WHAT TO PRODUCE: In the records below, some lines hold the word "Given". Copy each of those lines.

[[ ENTRIES SHOWN open ]]

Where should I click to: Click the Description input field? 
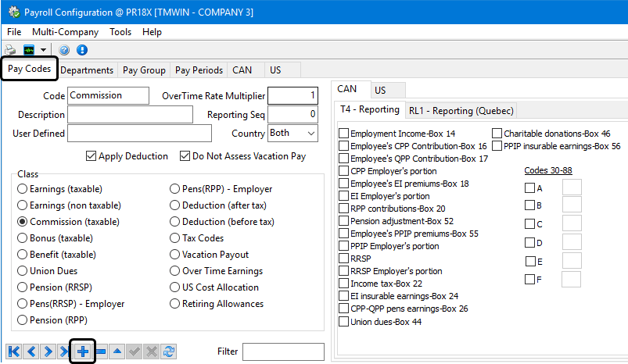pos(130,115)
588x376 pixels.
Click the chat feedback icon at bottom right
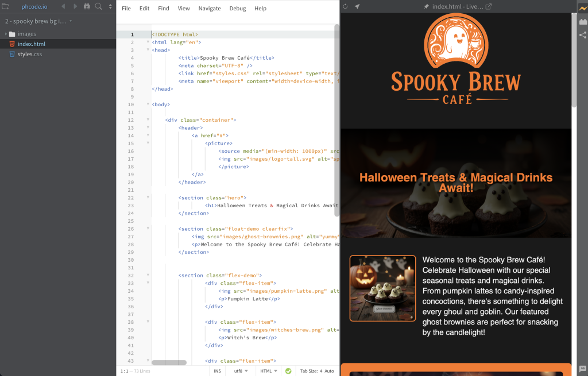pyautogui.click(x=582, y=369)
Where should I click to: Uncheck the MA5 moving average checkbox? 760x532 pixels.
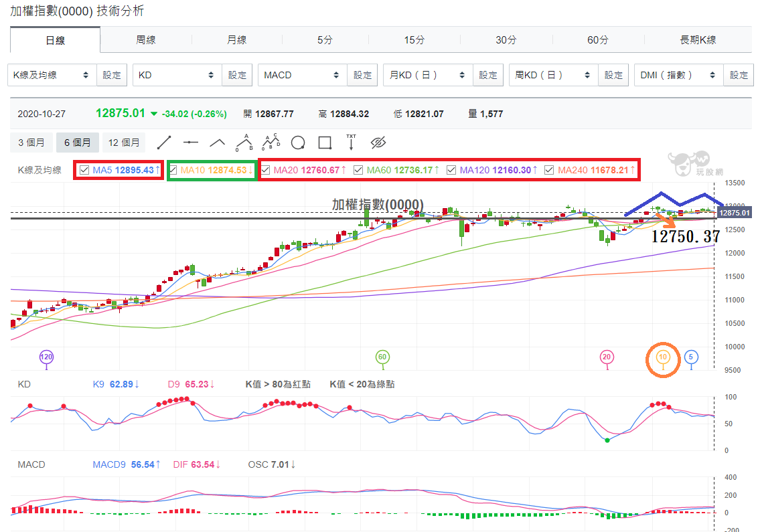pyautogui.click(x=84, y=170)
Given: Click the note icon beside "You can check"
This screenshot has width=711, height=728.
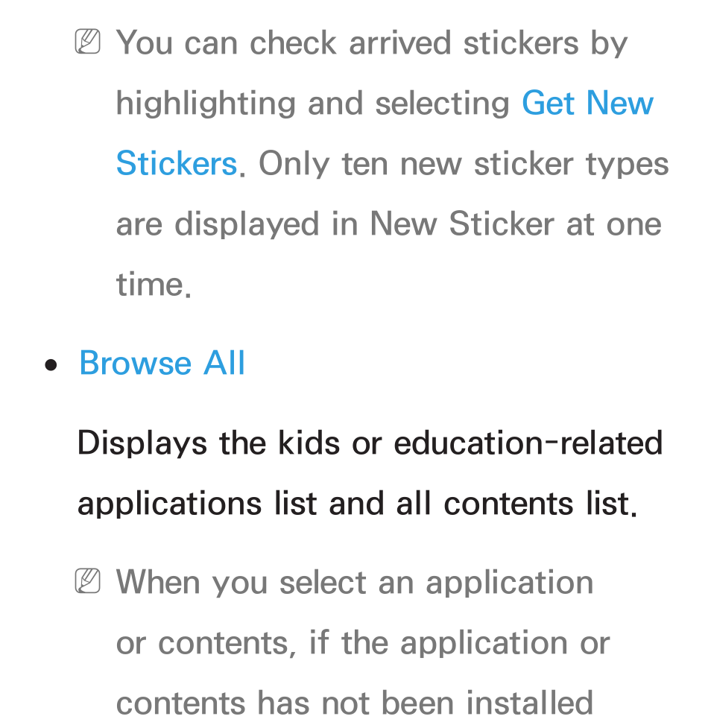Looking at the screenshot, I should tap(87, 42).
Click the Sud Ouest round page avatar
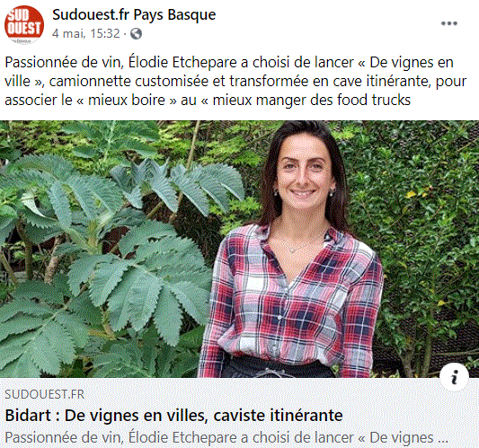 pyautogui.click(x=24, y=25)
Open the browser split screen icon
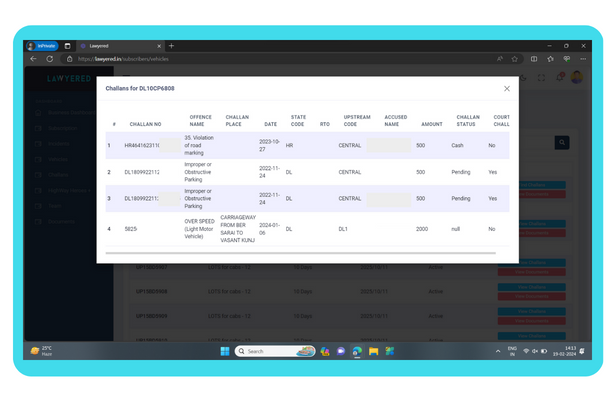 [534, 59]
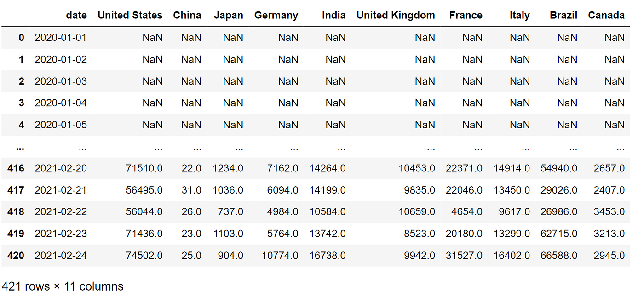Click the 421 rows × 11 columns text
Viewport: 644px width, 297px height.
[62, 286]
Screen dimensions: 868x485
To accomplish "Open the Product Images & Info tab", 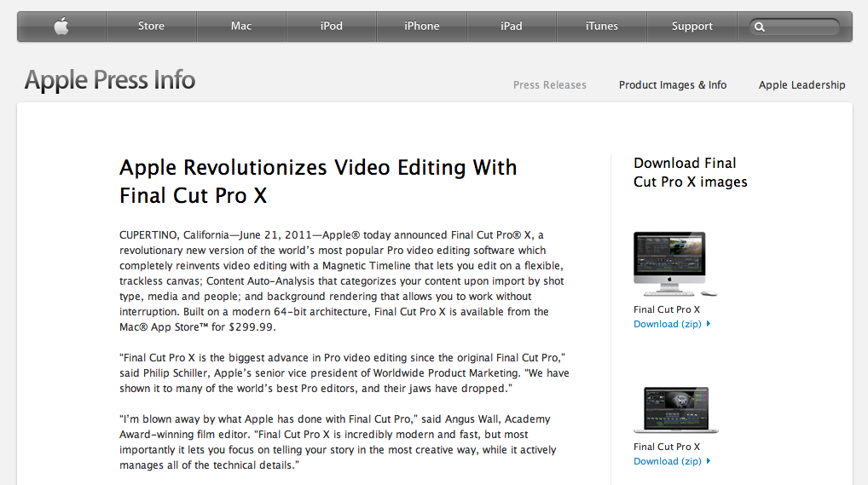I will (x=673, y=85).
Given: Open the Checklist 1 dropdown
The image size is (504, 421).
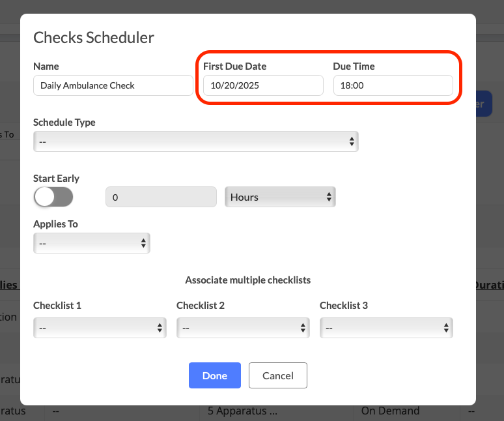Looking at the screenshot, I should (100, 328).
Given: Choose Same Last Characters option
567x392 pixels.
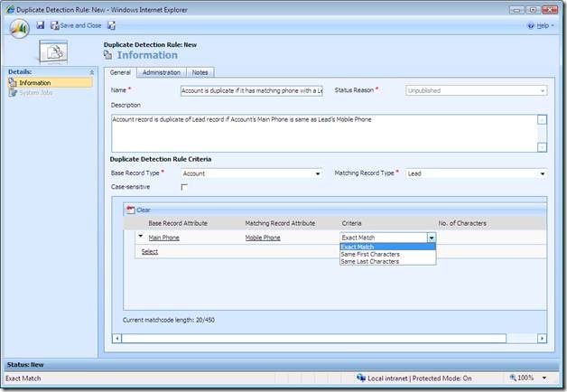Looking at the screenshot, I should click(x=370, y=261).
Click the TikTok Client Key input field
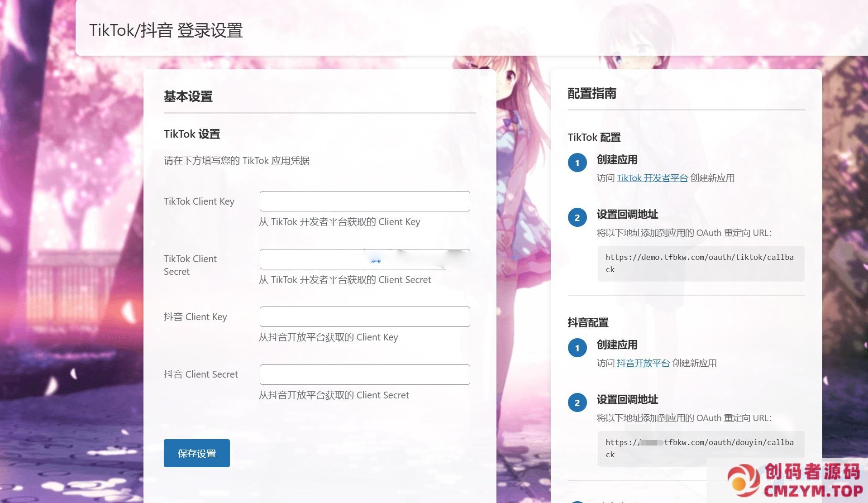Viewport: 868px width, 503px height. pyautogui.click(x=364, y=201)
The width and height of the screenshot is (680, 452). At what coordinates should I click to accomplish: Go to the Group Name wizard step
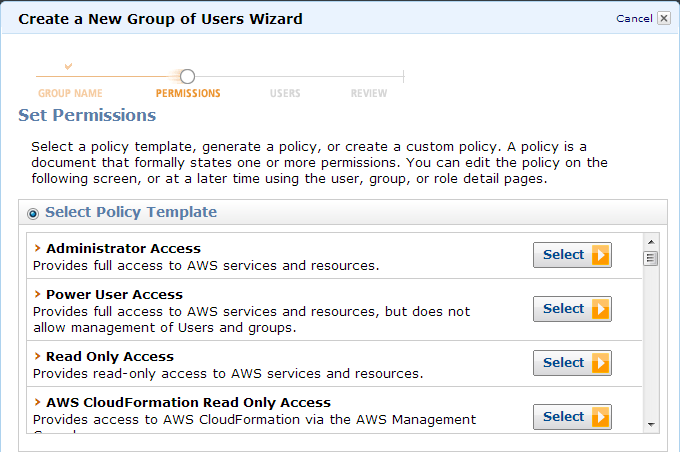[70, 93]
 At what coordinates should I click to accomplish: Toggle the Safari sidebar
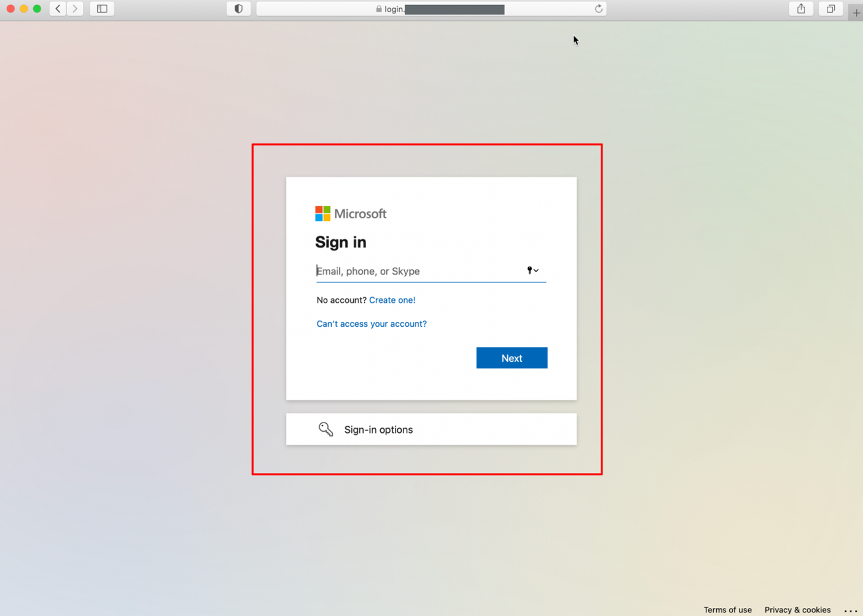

[[ ENTRIES SHOWN closed ]]

RESPONSE AREA:
Given: Click the note icon beside "You can check"
Given: Open the Checklist 1 dropdown
Given: Choose Same Last Characters option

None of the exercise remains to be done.